È la paura il vero male
di don Silvio Longobardi
Dal Vangelo secondo Marco (Mc 4,35-41)
In quel medesimo giorno, venuta la sera, Gesù disse ai suoi discepoli: «Passiamo all’altra riva». E, congedata la folla, lo presero con sé, così com’era, nella barca. C’erano anche altre barche con lui. Ci fu una grande tempesta di vento e le onde si rovesciavano nella barca, tanto che ormai era piena. Egli se ne stava a poppa, sul cuscino, e dormiva. Allora lo svegliarono e gli dissero: «Maestro, non t’importa che siamo perduti?». Si destò, minacciò il vento e disse al mare: «Taci, càlmati!». Il vento cessò e ci fu grande bonaccia. Poi disse loro: «Perché avete paura? Non avete ancora fede?». E furono presi da grande timore e si dicevano l’un l’altro: «Chi è dunque costui, che anche il vento e il mare gli obbediscono?».
Il commento
“Ci fu una grande tempesta di vento” (4,37). Quando scoppia la tempesta i discepoli e il Maestro si trovano su due sponde lontane, vivono la situazione drammatica in modo diametralmente opposto. I discepoli interrogano Gesù e gli chiedono perché non fa nulla (4,38). Anche Gesù interroga i discepoli: “Perché avete paura?” (4,40). Una domanda apparentemente inutile, se consideriamo il contesto. È questo il passaggio decisivo della narrazione: l’evangelista non si limita a raccontare un evento tragico né vuole solo manifestare il potere divino del Nazareno sulla creazione. Si sofferma proprio – e a lungo – sulla paura dei discepoli per sottolineare la sostanziale mancanza di fiducia. Al centro del racconto non c’è la tempesta ma il modo affrontarla. È Gesù stesso che offre il criterio di giudizio: se vince la paura, significa che manca la fede! Quella sera, sul lago, i discepoli hanno perso un’occasione per manifestare la fiducia nella presenza amorevole di Dio. Gesù li rimprovera aspramente.

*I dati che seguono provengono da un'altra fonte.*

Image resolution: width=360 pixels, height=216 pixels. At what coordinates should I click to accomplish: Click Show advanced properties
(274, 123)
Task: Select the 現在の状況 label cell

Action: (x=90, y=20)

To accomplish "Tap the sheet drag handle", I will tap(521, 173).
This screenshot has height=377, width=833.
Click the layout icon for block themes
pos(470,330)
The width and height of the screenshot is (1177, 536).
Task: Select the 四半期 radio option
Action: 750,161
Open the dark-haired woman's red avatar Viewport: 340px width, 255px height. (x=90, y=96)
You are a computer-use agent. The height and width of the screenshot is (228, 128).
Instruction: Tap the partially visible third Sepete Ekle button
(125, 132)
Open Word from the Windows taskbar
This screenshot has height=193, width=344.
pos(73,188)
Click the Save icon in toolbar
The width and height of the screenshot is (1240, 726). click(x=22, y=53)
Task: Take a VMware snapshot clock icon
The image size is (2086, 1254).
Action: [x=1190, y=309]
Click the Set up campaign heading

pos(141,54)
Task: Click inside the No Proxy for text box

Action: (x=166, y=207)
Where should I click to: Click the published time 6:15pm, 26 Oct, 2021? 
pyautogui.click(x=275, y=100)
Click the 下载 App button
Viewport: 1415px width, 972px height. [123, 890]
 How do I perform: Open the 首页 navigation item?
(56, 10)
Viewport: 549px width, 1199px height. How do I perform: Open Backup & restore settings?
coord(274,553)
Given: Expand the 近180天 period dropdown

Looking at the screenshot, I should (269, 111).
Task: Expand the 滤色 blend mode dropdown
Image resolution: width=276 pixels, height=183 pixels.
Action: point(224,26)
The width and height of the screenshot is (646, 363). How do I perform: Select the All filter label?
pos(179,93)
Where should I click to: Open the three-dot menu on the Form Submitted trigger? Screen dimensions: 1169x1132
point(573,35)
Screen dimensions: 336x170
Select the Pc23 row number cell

Alla luce di questa parola è possibile affermare che, dinanzi alla pandemia, la risposta della comunità ecclesiale è stata fin troppo timida. Nessuno dubita che la tempesta sia un male, anzi sappiamo che dietro il male si nasconde sempre il maligno, cioè colui che usa la paura per allontanare da Dio. Non abbiamo solo bisogno di vaccini ma anche e soprattutto della fede per ritrovare il gusto di proclamare parole che non sono una minestra riscaldata di quelle già dette dalla pubblica autorità. Affidarsi a Dio nel tempo della prova non è un’illusione del cuore ma l’espressione umile della nostra fede nel suo amore fedele che trasforma le tenebre in luce, come scrive il salmista: “Nemmeno le tenebre per te sono tenebre e la notte è luminosa come il giorno” (sal 139,12). È questa la fede di Teresa di Lisieux: “Ho una così grande fiducia in Lui, che non potrà abbandonarmi: rimetto tutto nelle sue mani” (LT 32, 14 novembre 1887). Oggi chiediamo di maturare una fede che abbatte i muri della paura e ci doni di dare luce a chi vive nel tempo della prova.